Wednesday, December 16, 2009

Understanding bounce rate and how to reduce it

by Matt Saunders

Bounce rate is one of those website stats that often either gets ignored or remains misunderstood. The definition of bounce rate can be explained by a user exiting a website on the same page they entered, without navigating to any other pages within the website. Essentially, your visitor entered the website but didn't explore any other pages before leaving.

The actual bounce rate is calculated by the total number of visits to one page divided by the total number of website visits, and generally a good bounce rate is considered to be anything less than 30%.

If your bounce rate is higher than this, you don't need to worry straight away. Consider the purpose of your site - if you run a news/article website for example, there is nothing to suggest that your users aren't completely happy; maybe they found what they were looking for and then left. Such is the nature of a news/article website; I think it is entirely feasible that a user could only view one page before leaving.

=-=-=-=-=

**SHORT PROBLEM 1:** Reproduce the bounce rate article word for word.
**SHORT PROBLEM 2:** Transcribe the entries verbatim, starting at the first line of the entries and ending with the line that contains "Expand the formula", including both of those lines.
The text and the entries have no connection to each other.

=-=-=-=-=

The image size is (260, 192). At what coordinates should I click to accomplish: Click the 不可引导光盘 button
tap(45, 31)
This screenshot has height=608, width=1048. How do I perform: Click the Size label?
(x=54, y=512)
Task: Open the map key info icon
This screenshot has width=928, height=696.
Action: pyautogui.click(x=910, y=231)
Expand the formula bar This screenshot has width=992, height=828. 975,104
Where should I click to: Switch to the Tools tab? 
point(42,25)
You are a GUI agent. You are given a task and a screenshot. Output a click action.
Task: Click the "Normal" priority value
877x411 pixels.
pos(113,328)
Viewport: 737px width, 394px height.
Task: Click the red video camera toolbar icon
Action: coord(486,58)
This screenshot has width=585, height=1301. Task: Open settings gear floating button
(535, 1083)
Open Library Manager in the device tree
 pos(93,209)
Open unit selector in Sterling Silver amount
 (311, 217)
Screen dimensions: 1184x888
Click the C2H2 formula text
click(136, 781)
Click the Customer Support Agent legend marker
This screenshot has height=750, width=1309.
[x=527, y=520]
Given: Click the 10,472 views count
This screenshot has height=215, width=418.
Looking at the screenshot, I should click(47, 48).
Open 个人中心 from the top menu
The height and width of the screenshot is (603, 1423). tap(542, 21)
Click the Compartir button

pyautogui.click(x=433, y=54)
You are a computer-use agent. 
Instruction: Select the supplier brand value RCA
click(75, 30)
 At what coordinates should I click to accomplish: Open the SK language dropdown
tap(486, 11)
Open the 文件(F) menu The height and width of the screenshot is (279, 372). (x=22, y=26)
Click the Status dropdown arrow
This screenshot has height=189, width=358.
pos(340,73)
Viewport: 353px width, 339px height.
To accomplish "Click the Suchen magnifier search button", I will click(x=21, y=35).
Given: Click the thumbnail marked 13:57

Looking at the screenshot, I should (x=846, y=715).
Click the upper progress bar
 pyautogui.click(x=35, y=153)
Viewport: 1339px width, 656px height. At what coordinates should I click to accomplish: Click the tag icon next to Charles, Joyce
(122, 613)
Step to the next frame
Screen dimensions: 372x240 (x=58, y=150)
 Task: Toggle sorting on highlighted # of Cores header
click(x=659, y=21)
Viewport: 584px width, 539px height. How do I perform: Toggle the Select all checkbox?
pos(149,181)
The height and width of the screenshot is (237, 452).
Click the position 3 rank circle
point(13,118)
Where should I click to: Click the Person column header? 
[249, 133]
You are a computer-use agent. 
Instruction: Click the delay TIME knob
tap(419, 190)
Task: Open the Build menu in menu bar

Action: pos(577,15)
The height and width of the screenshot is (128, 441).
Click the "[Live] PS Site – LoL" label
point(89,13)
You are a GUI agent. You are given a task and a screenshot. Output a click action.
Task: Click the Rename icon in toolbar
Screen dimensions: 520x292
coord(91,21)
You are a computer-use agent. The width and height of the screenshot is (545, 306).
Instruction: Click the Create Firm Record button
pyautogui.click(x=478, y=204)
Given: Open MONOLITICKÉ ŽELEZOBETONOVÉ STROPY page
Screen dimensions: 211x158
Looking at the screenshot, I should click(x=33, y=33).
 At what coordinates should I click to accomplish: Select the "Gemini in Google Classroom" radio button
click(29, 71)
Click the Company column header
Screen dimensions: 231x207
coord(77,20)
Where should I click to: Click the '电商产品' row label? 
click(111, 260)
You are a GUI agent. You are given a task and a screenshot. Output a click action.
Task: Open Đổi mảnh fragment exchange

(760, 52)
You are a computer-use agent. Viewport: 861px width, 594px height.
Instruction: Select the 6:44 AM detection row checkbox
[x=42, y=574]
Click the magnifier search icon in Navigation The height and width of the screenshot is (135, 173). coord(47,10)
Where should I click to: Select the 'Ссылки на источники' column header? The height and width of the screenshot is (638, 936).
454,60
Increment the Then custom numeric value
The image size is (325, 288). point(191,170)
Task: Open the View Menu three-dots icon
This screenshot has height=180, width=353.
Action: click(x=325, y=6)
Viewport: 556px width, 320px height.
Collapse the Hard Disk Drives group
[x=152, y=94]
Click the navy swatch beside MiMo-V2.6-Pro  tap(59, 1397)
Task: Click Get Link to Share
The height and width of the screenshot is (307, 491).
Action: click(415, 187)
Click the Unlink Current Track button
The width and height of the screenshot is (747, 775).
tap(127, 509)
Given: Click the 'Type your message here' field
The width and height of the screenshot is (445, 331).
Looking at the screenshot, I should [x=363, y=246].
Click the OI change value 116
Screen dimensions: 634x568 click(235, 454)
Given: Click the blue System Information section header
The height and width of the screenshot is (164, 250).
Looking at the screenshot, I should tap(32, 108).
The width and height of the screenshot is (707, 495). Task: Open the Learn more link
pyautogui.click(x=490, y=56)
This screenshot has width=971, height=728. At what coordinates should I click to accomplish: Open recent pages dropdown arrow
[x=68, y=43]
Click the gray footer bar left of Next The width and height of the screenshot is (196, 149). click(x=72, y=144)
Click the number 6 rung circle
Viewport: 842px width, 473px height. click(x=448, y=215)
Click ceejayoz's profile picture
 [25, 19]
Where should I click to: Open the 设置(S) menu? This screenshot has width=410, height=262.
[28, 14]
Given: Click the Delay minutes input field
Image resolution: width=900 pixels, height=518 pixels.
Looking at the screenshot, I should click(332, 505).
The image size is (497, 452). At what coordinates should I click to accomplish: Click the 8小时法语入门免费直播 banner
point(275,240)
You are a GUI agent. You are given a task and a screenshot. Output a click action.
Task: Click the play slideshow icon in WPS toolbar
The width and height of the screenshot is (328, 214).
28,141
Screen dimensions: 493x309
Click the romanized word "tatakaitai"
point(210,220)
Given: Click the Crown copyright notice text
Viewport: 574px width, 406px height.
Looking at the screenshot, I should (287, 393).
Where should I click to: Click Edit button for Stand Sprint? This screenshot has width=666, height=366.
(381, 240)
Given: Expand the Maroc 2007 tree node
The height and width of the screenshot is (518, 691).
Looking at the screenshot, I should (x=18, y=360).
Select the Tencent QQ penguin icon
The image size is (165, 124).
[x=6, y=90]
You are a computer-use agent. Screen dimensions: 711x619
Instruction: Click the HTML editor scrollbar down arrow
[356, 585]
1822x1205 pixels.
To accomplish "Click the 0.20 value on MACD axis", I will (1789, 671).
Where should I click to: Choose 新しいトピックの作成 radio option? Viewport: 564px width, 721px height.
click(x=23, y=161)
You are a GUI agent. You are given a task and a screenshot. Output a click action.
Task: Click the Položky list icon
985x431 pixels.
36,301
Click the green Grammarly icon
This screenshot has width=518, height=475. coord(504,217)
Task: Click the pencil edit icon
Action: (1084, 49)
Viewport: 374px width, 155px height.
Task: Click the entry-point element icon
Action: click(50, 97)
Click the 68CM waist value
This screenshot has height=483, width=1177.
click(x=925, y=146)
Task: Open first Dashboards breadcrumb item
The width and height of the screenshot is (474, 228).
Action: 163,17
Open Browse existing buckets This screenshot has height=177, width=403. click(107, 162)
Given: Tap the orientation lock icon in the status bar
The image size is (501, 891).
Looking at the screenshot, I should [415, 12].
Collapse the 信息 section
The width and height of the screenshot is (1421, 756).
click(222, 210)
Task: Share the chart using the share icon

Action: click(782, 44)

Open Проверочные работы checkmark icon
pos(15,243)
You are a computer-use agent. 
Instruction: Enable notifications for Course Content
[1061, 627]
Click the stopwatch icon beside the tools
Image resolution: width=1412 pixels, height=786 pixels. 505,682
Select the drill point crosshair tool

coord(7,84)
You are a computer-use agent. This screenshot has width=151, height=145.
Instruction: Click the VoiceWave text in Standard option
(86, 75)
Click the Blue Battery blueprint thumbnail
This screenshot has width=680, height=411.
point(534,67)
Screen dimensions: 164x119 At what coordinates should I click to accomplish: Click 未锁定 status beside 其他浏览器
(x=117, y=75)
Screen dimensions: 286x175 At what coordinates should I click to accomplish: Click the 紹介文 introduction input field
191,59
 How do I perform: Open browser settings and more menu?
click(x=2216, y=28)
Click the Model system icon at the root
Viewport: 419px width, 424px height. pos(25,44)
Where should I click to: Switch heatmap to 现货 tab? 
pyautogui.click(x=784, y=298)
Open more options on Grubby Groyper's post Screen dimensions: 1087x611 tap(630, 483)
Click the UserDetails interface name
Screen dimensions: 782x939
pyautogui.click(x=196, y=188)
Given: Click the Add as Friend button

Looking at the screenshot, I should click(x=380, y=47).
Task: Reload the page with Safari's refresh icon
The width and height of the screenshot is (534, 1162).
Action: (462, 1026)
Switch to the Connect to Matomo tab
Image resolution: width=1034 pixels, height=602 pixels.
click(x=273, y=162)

=-=-=-=-=

**FINISHED ANSWER 1:**
Wednesday, December 16, 2009

Understanding bounce rate and how to reduce it

by Matt Saunders

Bounce rate is one of those website stats that often either gets ignored or remains misunderstood. The definition of bounce rate can be explained by a user exiting a website on the same page they entered, without navigating to any other pages within the website. Essentially, your visitor entered the website but didn't explore any other pages before leaving.

The actual bounce rate is calculated by the total number of visits to one page divided by the total number of website visits, and generally a good bounce rate is considered to be anything less than 30%.

If your bounce rate is higher than this, you don't need to worry straight away. Consider the purpose of your site - if you run a news/article website for example, there is nothing to suggest that your users aren't completely happy; maybe they found what they were looking for and then left. Such is the nature of a news/article website; I think it is entirely feasible that a user could only view one page before leaving.

**FINISHED ANSWER 2:**
The image size is (260, 192). At what coordinates should I click to accomplish: Click the 不可引导光盘 button
tap(45, 31)
This screenshot has height=608, width=1048. How do I perform: Click the Size label?
(x=54, y=512)
Task: Open the map key info icon
This screenshot has width=928, height=696.
Action: pyautogui.click(x=910, y=231)
Expand the formula bar This screenshot has width=992, height=828. 975,104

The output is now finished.